Hikmah selama perjalanan yang membawa beban berat itu ialah emosi kami dilatih untuk tetap tenang walaupun ada bentakan dari luar tapi kestabilan emosi dan sabar harus tetap terjaga. Pantang kotor hati. Namun di sini juga terlihat keegoisan masing-masing dari kami. Kami sudah berusaha untuk bergantian membawa gallon dan tas tapi dari kami juga ada yang memang tidak kuat untuk terlalu lama membawa beban berat tapi semuanya bahu membahu menguatkan dan tidak saling menyalahkan. Lagi-lagi keegoisan menjadi kotoran hati. Penyakit inilah yang ingin dikikis dari pelatihan ini. Mungkin kita juga sudah mengalami hal ini ketika longmarch ketika pelantikan. Dan teman-teman pasti bisa merasakan sendiri bagaimana ketika perjalanan jauh dengan beban yang berat dapat menunjukkan sifat asli seseorang.

------

> _TUGAS YANG DIKERJAKAN_:
A – Menurut teks bacaan, apa hikmah perjalanan yang membawa beban berat itu?
B – Tuliskan kembali dengan tepat seluruh bagian teks bacaan mulai dari "Hikmah selama perjalanan" hingga "sifat asli seseorang.".

------

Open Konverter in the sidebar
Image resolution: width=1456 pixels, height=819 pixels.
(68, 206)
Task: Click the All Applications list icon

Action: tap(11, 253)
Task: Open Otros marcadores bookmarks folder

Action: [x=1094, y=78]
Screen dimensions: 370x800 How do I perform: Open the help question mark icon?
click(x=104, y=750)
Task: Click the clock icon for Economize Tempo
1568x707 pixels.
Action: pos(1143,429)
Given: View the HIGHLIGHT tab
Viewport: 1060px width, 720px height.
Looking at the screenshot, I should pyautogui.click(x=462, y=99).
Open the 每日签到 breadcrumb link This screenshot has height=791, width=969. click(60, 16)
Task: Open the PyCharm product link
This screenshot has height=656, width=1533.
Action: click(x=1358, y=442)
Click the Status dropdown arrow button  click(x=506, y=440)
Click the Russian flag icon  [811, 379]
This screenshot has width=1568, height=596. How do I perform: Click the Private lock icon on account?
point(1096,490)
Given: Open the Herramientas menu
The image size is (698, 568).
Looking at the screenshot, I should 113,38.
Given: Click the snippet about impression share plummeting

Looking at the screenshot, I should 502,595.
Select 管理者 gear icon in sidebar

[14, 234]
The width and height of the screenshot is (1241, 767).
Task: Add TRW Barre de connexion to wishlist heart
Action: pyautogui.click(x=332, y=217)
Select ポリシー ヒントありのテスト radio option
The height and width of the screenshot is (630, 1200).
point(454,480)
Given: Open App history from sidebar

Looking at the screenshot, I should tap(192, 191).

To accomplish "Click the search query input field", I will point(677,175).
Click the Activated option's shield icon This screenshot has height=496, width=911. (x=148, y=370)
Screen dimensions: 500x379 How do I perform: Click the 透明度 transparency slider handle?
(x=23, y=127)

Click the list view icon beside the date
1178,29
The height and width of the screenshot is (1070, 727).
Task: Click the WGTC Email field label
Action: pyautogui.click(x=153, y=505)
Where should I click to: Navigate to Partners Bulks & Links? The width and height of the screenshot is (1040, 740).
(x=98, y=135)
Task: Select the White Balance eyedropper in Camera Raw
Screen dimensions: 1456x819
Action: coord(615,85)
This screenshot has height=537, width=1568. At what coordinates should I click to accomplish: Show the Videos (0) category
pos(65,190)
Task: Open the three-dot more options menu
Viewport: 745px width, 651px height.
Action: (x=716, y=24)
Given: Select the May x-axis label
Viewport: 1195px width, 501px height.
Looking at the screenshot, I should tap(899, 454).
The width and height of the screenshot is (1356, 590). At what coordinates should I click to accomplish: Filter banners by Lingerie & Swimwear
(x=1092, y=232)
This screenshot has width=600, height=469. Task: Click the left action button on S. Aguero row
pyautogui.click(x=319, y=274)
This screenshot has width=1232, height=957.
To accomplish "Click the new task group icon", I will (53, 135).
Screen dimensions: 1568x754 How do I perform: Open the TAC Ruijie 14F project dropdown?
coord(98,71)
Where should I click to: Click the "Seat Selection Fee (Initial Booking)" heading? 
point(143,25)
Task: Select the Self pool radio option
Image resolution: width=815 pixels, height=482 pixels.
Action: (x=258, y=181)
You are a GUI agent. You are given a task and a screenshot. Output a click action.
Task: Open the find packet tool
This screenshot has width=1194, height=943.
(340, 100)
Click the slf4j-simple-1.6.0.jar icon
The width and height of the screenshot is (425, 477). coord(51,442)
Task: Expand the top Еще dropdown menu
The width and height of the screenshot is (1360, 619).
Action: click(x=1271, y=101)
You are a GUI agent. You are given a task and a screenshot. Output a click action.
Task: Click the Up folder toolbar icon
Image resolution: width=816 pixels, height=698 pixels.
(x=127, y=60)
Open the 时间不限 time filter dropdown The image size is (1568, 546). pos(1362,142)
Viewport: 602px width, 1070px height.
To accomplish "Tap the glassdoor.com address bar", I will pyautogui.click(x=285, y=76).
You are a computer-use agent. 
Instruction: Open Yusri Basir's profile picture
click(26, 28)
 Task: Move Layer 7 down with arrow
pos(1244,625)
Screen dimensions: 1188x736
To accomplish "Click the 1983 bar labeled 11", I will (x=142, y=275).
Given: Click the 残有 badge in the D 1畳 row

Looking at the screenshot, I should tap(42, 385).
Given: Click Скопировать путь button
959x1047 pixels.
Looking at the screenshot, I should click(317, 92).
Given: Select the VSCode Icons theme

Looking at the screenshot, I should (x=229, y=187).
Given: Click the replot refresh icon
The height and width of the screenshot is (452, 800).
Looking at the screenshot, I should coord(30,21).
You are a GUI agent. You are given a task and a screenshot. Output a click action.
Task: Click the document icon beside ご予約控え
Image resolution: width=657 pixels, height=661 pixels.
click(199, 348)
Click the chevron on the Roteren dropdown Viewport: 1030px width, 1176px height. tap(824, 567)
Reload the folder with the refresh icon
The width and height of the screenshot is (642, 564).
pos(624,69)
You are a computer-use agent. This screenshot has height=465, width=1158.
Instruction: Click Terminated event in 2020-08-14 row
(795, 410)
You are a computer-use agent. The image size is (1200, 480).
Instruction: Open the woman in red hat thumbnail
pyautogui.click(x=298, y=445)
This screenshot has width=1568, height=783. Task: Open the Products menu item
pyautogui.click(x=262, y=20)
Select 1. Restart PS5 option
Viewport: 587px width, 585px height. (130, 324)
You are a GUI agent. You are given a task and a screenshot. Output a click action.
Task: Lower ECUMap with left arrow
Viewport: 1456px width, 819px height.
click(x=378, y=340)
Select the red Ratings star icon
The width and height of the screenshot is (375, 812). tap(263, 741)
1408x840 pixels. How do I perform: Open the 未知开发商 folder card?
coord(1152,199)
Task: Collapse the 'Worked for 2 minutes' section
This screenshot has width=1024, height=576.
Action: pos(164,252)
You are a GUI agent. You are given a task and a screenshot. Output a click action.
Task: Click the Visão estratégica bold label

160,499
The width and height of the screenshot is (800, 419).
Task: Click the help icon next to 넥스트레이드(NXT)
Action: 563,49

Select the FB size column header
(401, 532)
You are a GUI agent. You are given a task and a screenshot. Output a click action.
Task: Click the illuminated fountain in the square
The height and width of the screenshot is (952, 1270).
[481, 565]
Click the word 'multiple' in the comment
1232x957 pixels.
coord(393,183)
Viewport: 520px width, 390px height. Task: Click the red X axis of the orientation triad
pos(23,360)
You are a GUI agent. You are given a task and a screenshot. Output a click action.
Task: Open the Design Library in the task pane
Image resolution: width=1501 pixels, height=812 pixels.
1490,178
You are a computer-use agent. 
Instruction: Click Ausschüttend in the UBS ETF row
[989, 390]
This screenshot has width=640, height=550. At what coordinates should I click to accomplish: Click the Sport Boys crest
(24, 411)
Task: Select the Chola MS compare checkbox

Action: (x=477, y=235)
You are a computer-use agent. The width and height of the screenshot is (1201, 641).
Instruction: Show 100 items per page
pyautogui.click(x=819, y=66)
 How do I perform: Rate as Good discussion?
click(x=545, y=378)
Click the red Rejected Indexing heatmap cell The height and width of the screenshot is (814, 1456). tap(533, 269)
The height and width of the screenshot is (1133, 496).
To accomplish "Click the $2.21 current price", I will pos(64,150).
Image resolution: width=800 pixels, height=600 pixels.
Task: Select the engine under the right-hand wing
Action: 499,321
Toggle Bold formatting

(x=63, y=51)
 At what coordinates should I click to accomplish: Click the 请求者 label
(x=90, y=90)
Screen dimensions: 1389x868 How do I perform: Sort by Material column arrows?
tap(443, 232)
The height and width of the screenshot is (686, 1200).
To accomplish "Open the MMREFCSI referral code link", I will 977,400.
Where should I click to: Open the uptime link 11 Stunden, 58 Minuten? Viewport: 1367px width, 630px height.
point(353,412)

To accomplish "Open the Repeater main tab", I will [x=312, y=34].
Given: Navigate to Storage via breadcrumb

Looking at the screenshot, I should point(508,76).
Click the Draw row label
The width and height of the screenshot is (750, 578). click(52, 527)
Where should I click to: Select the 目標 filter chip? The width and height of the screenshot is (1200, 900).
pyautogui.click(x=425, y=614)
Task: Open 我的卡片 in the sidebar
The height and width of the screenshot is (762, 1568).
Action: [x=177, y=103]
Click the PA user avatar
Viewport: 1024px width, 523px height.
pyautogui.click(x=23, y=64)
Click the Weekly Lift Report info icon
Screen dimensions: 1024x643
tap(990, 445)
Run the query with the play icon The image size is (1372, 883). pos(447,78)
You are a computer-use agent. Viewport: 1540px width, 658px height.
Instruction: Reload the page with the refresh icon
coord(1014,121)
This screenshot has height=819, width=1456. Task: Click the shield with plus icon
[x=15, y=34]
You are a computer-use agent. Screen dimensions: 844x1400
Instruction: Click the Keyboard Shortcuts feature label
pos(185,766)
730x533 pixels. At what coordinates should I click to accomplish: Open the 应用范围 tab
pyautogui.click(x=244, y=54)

------

> _JAWABAN BERURUTAN_:
A – Emosi mereka dilatih untuk tetap tenang walaupun ada bentakan dari luar.

B –
Hikmah selama perjalanan yang membawa beban berat itu ialah emosi kami dilatih untuk tetap tenang walaupun ada bentakan dari luar tapi kestabilan emosi dan sabar harus tetap terjaga. Pantang kotor hati. Namun di sini juga terlihat keegoisan masing-masing dari kami. Kami sudah berusaha untuk bergantian membawa gallon dan tas tapi dari kami juga ada yang memang tidak kuat untuk terlalu lama membawa beban berat tapi semuanya bahu membahu menguatkan dan tidak saling menyalahkan. Lagi-lagi keegoisan menjadi kotoran hati. Penyakit inilah yang ingin dikikis dari pelatihan ini. Mungkin kita juga sudah mengalami hal ini ketika longmarch ketika pelantikan. Dan teman-teman pasti bisa merasakan sendiri bagaimana ketika perjalanan jauh dengan beban yang berat dapat menunjukkan sifat asli seseorang.